# Machine learning

Python is the _de facto_ standard for machine learning, and many common machine learning algorithms are available through the `scikit-learn` package. While a full introduction to machine learning is beyond the scope of this course, in this notebook we will estimate a boosting model using the same data we used in the parametric statistics notebook.

## Import libraries

As always, we need to import `pandas`. Scikit-learn is a huge package, so it is typical to only import the parts you need. Here, we will import `GradientBoostingRegressor` for doing regression, and the `cross_val_score` function for performing cross-validation.

In [None]:
import pandas as pd
from sklearn.ensemble import GradientBoostingRegressor
from sklearn.model_selection import cross_val_score

### Read data 

In [None]:
data = pd.read_excel("../data/recent_sfh_sales.xlsx")

### Exercise

Create the water, gas, and sewer dummies we used before, fill in the city field for properties in unincorporated areas, and create a reg_data data frame with all properties that sold for more than $15,000, including the following columns:

- Total_sale_Price
- Year_Built
- Deeded_Acreage
- HEATED_AREA
- CITY
- water
- gas
- sewer

Create dummy variables for cities. There is no need to drop a base category.

## Building the boosting model

Building the model in `scikit-learn` is pretty similar to statsmodels. We create a model object, and then "fit" it. The main difference is that the data used in the model is passed in in the "fit" rather than when the model is created.

Machine learning requires extra care to make sure that the model doesn't just learn your specific dataset, without finding any generalizable patterns. One common approach is "cross-validation", where the data is split into multiple parts, and the model is repeatedly fit on all except one part and predictions are evaluated on the left out part. This provides an estimate of how well the model will perform on new data. `sklearn` provides built in cross validation functionality.
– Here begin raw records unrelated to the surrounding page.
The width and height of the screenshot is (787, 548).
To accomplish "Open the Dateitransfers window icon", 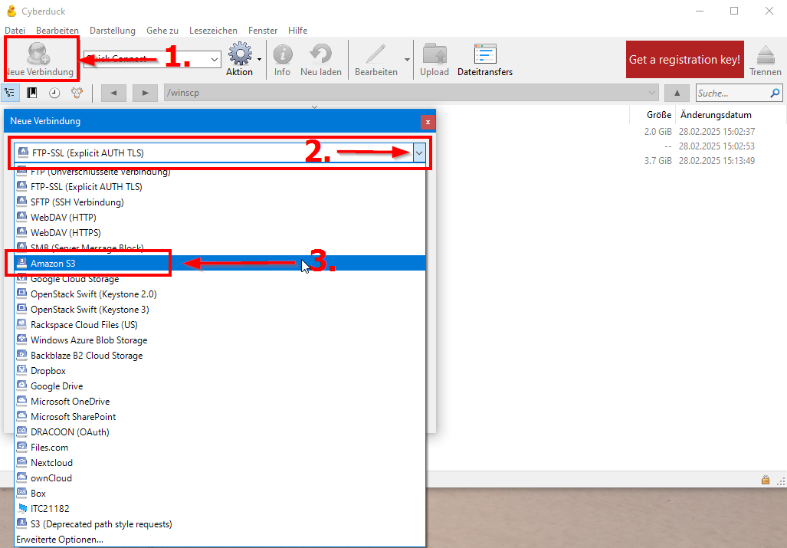I will 484,54.
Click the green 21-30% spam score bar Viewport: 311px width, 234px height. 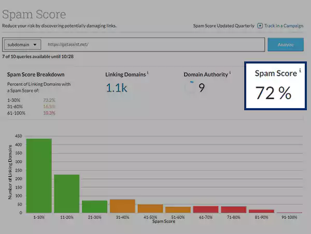[x=94, y=206]
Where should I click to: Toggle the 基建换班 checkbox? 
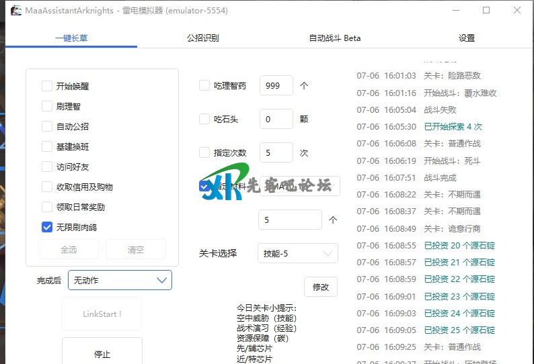[47, 146]
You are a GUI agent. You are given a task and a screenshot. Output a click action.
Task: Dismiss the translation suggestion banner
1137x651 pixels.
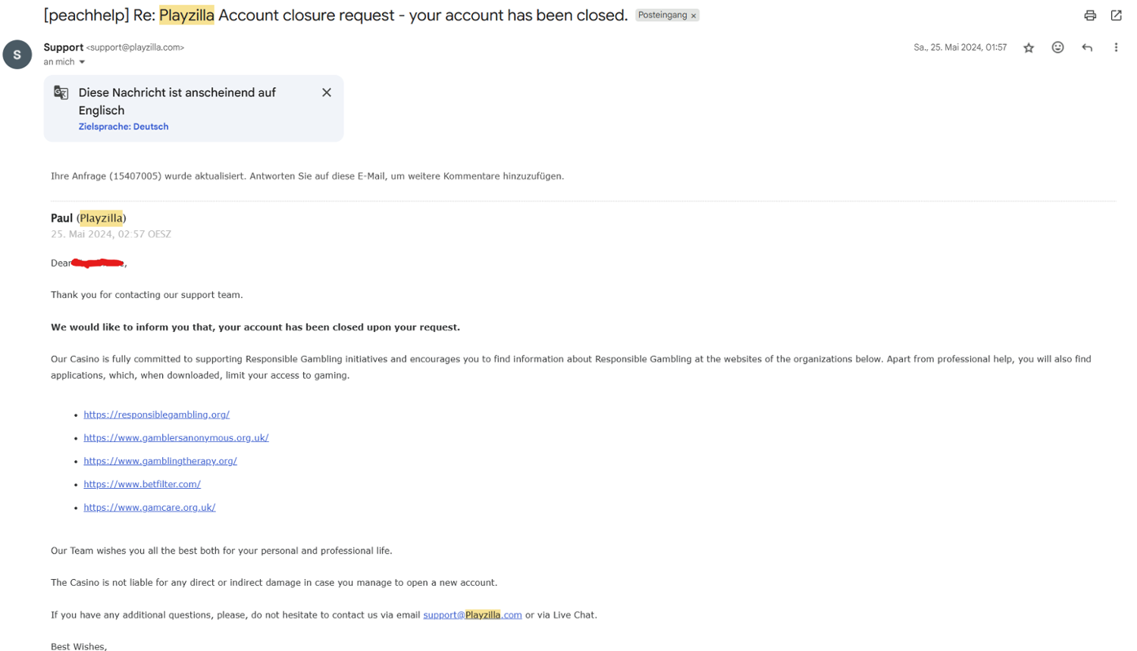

When constructing the model, there are many options you can use to control how the algorithm functions; these will vary depending on which machine learning algorithm you're using.

In [None]:
mod = GradientBoostingRegressor(n_estimators=50)

### Cross validating the model

The `cross_val_score` method will return an array of "scores" (measures of model performance) from fitting the model multiple times on different subsets of the data.

Note that unlike `statsmodels`, `sklearn` convention is for the independent variables to come first in the function call, before the dependent variable.

`cross_val_score` uses whatever the `.score` function of the `sklearn` model you're using returns by default. For a gradient-boosted regressor, this is the R-squared.

In [None]:
scores = cross_val_score(mod, reg_data.drop(columns="Total_sale_Price"), reg_data.Total_sale_Price, cv=5)
scores

It is common to take the mean of cross validation scores as a measure of predictive power.

In [None]:
scores.mean()

The R-squared is 0.57, marginally better than the linear regression estimated previously. Once a model is cross-validated, it is common to move on to fitting on the entire dataset.

Here we fit the model and run its `score` function with the original data, to see how well it performs on the original dataset. This isn't a metric you should use for evaluating the quality of the model, but if it's much higher than the cross-validated scores it probably indicates overfitting.

In [None]:
mod = GradientBoostingRegressor(n_estimators=50)
mod.fit(reg_data.drop(columns="Total_sale_Price"), reg_data.Total_sale_Price)
mod.score(reg_data.drop(columns="Total_sale_Price"), reg_data.Total_sale_Price)

### Prediction

Machine learning is generally used for prediction; there aren't coefficients to easily interpret like there are in regression. For instance, a real estate developer might use a model like this one to to forecast the sale price of homes in two potential developments. Here, we create a new data frame that has the same columns as `reg_data`, and two rows - one for a 2000 square foot urban home in Raleigh, with all utilities, and one for a large 2700 square foot home with only electric service in Zebulon. Here we are creating a data frame manually, but for a larger data set you might want to create the data in Excel and read it with `pd.read_excel`.

In [None]:
pred_data = pd.DataFrame([
    {"Year_Built": 2022, "Deeded_Acreage": 0.2, "HEATED_AREA": 2000, "CITY": "RAL", "water": True,
         "sewer": True, "gas": True},
    {"Year_Built": 2022, "Deeded_Acreage": 3.0, "HEATED_AREA": 2700, "CITY": "ZEB", "water": False,
         "sewer": False, "gas": False}
])

# because we don't have every city in our prediction dataset, we convert CITY to a categorical variable and
# set the categories to be all the cities, so that we get dummies for every city.
pred_data["CITY"] = pred_data.CITY.astype("category").cat.set_categories(data.CITY.unique())

# scikit-learn expects columns to be in the same order when predicting as when fitting.
# selecting using the original column names gets them in this order
pred_data = pd.get_dummies(pred_data, columns=["CITY"])[reg_data.drop(columns="Total_sale_Price").columns]

In [None]:
mod.predict(pred_data)